* _The problem_
Below are lines of data, and only some are wanted. Please repeat exactly those from the line that has "Grab the range" through the line that has "This screenshot has width=784, height=699.".

* _Collected data entries_

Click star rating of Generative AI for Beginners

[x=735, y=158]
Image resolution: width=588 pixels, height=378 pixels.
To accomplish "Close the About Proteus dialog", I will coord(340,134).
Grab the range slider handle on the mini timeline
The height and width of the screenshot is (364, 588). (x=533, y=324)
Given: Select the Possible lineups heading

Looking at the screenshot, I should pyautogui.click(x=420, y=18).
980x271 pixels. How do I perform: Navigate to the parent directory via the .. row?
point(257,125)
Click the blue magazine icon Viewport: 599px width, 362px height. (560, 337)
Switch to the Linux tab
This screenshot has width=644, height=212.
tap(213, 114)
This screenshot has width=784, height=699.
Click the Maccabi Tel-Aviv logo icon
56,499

==

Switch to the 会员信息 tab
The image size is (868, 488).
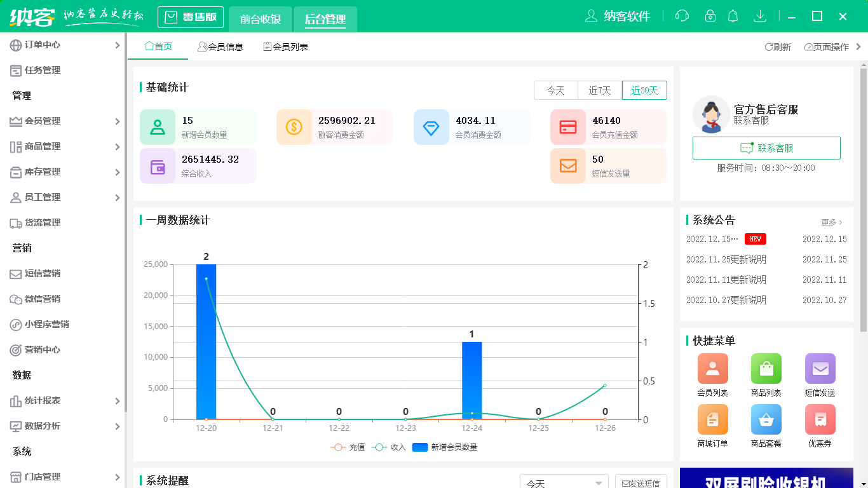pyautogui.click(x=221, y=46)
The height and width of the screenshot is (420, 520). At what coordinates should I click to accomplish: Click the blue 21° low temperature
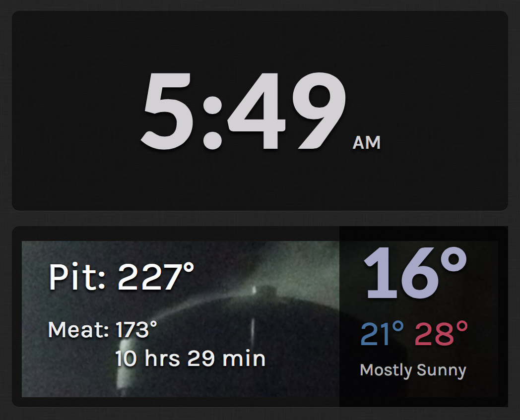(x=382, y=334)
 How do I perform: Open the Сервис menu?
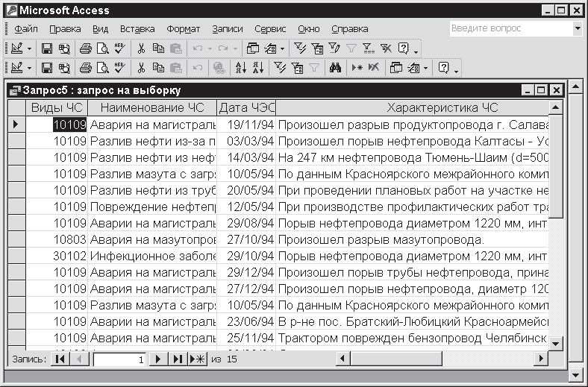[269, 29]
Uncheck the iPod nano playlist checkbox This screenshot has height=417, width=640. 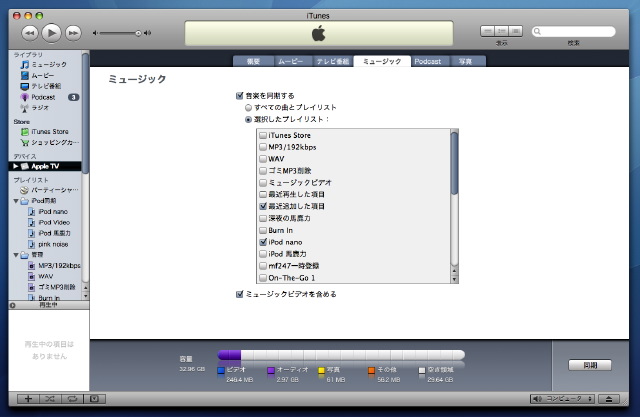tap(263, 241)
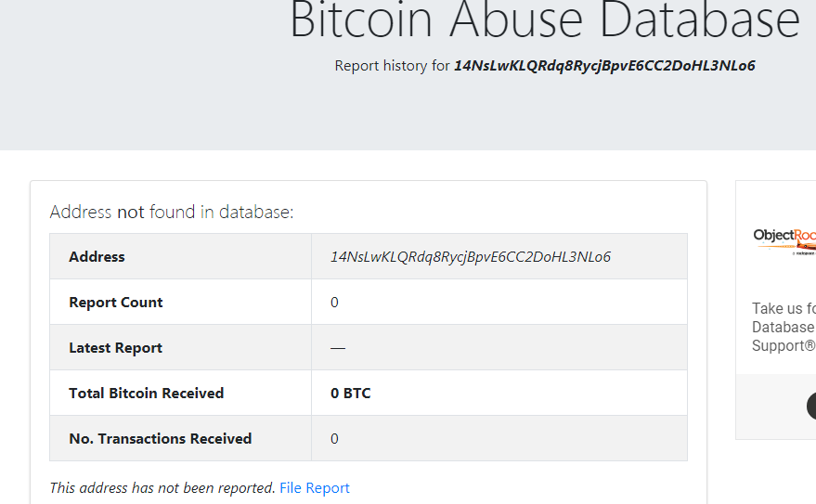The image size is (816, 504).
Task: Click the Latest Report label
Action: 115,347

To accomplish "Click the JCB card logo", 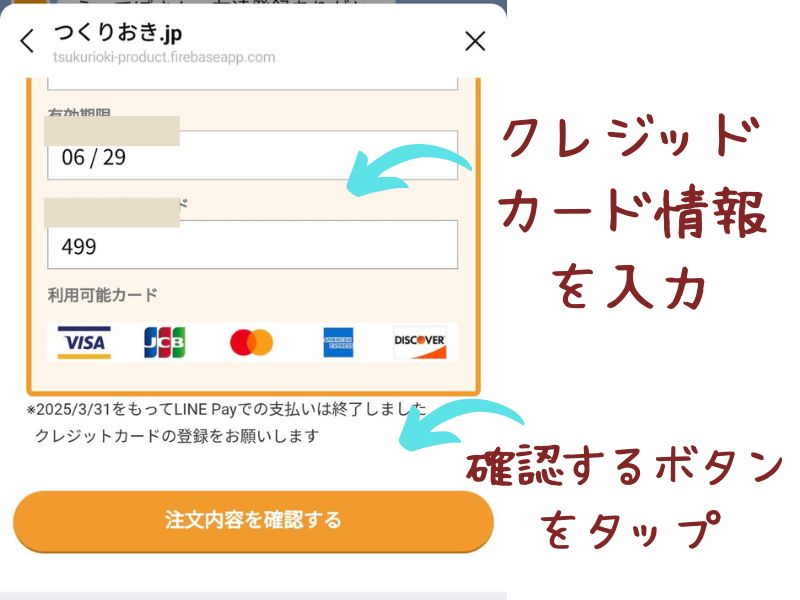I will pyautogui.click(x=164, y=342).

* _Exercise response_
Grab the range slider handle on the mini timeline
The height and width of the screenshot is (364, 588). (x=533, y=324)
Given: Select the Possible lineups heading

Looking at the screenshot, I should pyautogui.click(x=420, y=18).
980x271 pixels. How do I perform: Navigate to the parent directory via the .. row?
point(257,125)
Click the blue magazine icon Viewport: 599px width, 362px height. (560, 337)
Switch to the Linux tab
This screenshot has width=644, height=212.
tap(213, 114)
This screenshot has width=784, height=699.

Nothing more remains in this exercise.